[Pixel coordinate grounding data]
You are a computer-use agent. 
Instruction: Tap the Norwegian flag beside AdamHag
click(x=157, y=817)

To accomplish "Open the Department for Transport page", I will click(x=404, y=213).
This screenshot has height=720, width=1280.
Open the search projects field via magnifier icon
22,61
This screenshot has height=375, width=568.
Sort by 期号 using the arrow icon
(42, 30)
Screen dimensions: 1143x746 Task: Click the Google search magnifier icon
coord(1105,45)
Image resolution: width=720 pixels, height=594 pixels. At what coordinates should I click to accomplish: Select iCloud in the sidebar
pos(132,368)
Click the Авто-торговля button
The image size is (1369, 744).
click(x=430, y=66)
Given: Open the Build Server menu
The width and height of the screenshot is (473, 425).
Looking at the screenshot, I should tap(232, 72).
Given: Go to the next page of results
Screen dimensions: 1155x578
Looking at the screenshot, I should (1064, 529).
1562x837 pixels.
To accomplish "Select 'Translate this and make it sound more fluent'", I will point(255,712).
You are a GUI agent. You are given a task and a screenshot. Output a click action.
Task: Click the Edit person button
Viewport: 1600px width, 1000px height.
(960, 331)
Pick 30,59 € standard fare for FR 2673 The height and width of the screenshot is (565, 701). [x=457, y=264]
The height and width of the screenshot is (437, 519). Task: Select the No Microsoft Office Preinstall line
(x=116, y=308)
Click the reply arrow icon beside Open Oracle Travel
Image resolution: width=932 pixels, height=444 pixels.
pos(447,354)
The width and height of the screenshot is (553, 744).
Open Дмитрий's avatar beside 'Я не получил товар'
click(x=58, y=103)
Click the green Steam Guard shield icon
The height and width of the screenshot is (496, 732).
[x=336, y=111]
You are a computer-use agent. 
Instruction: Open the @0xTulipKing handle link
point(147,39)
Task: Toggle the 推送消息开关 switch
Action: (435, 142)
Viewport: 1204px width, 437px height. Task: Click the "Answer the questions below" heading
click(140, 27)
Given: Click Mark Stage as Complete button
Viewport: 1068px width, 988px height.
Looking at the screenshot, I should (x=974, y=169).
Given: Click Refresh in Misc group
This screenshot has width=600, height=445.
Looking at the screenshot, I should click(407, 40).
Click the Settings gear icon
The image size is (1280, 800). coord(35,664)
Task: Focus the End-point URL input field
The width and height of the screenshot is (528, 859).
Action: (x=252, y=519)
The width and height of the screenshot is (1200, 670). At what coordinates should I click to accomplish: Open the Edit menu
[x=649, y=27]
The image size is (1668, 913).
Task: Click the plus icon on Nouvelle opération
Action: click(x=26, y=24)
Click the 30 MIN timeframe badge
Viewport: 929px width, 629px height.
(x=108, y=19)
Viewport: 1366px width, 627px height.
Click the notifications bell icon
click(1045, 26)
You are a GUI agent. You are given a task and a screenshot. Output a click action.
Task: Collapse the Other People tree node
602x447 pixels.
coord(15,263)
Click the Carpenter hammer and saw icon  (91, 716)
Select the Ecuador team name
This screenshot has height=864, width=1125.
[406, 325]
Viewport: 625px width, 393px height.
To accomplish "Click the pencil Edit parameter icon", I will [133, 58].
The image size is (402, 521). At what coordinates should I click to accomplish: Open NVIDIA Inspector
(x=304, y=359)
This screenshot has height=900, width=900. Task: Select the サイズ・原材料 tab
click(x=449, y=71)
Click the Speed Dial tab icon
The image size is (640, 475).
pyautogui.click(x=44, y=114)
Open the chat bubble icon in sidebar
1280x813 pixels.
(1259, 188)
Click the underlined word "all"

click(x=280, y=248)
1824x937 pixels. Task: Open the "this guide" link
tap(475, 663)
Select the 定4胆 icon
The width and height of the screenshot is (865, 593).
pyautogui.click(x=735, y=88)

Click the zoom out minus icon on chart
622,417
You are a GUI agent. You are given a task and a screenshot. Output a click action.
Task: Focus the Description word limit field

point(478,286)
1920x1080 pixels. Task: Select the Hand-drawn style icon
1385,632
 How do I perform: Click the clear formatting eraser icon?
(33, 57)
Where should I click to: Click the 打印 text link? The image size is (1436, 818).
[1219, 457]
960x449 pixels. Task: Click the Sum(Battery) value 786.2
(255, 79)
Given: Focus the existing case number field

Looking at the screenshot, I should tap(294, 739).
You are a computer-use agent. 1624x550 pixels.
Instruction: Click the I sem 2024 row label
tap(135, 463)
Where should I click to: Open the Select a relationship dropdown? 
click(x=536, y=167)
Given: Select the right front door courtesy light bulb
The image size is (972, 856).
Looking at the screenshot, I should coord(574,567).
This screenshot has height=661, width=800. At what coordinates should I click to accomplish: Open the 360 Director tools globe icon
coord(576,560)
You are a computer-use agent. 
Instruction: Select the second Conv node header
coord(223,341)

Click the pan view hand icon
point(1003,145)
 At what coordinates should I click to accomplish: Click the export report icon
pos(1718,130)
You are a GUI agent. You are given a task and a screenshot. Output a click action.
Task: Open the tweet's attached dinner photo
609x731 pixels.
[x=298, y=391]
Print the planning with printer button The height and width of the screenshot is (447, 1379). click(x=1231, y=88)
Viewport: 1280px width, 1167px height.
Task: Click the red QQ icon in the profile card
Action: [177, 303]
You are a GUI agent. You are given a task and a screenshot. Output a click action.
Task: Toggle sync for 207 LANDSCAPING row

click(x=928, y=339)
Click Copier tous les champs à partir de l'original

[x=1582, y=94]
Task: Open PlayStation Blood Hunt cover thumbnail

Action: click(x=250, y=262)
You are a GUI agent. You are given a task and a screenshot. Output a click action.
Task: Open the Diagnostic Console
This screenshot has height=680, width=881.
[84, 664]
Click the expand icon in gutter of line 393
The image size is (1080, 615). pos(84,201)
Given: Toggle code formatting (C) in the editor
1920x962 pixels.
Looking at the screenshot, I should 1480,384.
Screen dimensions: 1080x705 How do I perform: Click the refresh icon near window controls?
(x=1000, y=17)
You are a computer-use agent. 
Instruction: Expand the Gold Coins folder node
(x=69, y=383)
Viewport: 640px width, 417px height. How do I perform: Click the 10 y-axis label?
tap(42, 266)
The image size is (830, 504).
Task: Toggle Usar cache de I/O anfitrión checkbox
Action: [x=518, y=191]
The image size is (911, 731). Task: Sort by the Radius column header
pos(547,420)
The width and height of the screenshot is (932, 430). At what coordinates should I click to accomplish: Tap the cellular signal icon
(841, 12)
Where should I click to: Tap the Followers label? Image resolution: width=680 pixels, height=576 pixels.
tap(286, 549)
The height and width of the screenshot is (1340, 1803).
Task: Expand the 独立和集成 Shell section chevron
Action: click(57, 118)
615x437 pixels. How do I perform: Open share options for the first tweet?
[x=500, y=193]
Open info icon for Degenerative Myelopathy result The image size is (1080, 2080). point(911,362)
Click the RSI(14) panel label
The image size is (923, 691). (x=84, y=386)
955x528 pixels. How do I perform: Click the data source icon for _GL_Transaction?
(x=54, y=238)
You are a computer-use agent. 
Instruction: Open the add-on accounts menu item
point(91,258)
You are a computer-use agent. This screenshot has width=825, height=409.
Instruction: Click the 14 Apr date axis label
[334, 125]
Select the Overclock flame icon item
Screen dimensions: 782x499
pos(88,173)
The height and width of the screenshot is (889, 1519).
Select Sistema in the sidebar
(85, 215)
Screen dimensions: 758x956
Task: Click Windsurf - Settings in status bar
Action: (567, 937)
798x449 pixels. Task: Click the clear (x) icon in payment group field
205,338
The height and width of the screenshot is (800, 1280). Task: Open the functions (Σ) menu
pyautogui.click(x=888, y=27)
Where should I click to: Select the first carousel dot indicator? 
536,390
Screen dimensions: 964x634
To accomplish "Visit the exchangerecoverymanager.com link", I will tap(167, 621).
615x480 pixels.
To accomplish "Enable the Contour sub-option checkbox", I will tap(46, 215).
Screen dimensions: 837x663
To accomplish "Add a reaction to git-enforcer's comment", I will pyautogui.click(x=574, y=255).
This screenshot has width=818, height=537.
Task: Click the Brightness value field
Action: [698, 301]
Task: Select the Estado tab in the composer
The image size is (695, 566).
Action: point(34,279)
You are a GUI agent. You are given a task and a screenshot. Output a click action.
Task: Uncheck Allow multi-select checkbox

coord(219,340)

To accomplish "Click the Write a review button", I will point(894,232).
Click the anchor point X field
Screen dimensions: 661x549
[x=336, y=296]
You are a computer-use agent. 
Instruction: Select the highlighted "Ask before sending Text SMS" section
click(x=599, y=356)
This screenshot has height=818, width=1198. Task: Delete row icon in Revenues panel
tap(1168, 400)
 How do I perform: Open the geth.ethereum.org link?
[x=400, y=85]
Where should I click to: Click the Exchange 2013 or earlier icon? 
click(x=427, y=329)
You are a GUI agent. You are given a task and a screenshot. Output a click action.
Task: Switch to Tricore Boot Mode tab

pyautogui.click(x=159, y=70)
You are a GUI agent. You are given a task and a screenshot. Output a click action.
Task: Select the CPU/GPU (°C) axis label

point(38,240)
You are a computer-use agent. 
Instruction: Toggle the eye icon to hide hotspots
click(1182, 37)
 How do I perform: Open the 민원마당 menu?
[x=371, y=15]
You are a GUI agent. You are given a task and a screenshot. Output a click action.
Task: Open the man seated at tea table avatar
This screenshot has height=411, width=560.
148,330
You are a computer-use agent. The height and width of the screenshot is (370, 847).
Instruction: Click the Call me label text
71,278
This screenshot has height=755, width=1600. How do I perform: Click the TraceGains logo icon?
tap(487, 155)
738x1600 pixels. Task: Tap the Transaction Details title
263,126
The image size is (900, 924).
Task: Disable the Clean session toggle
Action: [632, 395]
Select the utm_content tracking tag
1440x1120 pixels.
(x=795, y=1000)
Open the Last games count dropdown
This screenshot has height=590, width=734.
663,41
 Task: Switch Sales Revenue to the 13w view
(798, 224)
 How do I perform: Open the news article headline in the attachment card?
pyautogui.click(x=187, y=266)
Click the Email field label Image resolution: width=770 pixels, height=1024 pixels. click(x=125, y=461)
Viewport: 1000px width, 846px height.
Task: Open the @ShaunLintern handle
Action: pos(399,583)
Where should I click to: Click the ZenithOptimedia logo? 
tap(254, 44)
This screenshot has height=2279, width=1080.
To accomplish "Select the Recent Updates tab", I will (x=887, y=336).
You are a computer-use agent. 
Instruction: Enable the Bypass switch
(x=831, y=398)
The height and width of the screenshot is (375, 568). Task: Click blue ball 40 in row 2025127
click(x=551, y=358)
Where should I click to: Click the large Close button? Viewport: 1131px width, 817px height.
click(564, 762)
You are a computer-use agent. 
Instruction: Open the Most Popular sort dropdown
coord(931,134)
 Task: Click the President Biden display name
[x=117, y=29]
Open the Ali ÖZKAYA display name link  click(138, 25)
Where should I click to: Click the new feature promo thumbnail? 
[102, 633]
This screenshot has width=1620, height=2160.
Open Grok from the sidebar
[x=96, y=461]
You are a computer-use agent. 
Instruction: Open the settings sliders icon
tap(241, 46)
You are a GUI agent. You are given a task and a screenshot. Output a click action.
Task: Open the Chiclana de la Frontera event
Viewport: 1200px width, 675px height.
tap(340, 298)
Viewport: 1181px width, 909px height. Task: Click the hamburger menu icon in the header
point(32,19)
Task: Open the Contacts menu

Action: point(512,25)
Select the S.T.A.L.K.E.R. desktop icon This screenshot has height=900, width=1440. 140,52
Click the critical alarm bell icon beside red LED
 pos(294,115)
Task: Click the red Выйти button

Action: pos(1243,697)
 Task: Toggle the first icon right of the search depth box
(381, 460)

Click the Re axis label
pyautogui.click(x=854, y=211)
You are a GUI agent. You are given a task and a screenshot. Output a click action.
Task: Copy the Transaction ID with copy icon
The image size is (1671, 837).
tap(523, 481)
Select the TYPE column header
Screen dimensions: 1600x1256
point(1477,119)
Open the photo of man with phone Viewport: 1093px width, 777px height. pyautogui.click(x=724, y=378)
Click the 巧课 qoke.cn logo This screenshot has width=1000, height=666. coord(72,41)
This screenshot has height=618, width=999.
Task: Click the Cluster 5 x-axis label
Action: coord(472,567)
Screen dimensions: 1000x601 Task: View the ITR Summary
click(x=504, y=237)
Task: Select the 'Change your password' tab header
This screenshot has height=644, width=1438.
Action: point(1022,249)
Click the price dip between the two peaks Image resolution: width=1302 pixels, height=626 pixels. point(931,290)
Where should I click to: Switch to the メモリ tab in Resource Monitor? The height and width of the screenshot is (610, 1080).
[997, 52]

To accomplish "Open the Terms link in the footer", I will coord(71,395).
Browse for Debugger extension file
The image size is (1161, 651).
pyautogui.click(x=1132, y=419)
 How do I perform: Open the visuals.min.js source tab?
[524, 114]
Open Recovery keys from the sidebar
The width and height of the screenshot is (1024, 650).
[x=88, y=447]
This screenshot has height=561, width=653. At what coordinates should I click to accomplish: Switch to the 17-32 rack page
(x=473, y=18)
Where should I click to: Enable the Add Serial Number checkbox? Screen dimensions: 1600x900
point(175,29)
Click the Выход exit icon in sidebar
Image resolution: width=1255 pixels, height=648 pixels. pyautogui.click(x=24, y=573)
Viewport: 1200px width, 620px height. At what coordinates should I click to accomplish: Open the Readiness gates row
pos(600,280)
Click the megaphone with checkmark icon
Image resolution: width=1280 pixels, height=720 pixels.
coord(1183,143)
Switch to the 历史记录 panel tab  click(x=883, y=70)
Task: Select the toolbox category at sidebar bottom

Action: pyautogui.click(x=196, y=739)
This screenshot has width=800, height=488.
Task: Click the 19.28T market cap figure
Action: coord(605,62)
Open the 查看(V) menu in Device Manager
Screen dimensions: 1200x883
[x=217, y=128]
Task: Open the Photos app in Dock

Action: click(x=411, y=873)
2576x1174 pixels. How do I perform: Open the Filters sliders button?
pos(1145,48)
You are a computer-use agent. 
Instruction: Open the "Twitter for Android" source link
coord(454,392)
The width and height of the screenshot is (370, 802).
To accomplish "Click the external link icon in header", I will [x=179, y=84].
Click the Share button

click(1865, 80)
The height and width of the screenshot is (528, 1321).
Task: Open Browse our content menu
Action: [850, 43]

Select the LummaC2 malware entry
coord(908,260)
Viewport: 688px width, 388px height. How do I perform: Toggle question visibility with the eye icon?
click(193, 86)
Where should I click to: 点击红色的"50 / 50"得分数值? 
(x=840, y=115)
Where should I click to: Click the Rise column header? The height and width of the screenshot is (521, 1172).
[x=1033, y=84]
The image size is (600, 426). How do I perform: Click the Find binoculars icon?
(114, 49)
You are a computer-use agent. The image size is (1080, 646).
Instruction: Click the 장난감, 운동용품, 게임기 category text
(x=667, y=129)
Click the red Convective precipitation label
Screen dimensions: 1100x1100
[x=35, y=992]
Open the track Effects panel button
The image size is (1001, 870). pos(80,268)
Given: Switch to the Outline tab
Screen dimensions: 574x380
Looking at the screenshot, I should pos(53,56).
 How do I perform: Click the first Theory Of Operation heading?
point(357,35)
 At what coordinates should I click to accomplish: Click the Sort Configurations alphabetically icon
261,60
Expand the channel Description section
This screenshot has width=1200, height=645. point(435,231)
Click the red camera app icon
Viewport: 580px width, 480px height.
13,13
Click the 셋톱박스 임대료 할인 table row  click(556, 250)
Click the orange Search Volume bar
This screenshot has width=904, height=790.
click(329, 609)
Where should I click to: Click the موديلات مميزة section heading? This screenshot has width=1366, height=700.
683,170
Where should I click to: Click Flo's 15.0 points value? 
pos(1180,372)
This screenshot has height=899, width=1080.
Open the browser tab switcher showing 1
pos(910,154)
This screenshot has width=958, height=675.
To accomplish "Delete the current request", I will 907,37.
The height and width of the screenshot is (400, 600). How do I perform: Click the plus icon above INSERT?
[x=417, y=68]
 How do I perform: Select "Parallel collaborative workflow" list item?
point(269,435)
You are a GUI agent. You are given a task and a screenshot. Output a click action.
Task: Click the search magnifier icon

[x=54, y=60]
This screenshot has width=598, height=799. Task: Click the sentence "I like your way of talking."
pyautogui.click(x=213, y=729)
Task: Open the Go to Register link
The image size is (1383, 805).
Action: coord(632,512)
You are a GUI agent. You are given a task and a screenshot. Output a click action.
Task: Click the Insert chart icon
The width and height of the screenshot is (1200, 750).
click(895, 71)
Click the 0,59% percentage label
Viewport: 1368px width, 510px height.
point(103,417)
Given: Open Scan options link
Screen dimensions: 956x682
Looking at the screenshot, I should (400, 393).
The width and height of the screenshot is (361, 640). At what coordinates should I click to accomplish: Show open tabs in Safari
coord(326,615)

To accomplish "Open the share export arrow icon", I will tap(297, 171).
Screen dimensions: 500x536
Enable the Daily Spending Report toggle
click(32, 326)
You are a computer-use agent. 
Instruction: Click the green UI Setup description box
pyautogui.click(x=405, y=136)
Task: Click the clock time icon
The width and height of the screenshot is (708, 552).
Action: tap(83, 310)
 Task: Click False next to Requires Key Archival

= What this task involves =
Repeat word for word every line from the start of the entries to the line holding "Pick 30,59 €", inclusive, and nothing else.

= Output of the exercise =
You are a computer-use agent. 
Instruction: Tap the Norwegian flag beside AdamHag
click(x=157, y=817)

To accomplish "Open the Department for Transport page", I will click(x=404, y=213).
This screenshot has height=720, width=1280.
Open the search projects field via magnifier icon
22,61
This screenshot has height=375, width=568.
Sort by 期号 using the arrow icon
(42, 30)
Screen dimensions: 1143x746 Task: Click the Google search magnifier icon
coord(1105,45)
Image resolution: width=720 pixels, height=594 pixels. At what coordinates should I click to accomplish: Select iCloud in the sidebar
pos(132,368)
Click the Авто-торговля button
The image size is (1369, 744).
click(x=430, y=66)
Given: Open the Build Server menu
The width and height of the screenshot is (473, 425).
Looking at the screenshot, I should tap(232, 72).
Given: Go to the next page of results
Screen dimensions: 1155x578
Looking at the screenshot, I should (1064, 529).
1562x837 pixels.
To accomplish "Select 'Translate this and make it sound more fluent'", I will point(255,712).
You are a GUI agent. You are given a task and a screenshot. Output a click action.
Task: Click the Edit person button
Viewport: 1600px width, 1000px height.
(960, 331)
Pick 30,59 € standard fare for FR 2673 The height and width of the screenshot is (565, 701). [x=457, y=264]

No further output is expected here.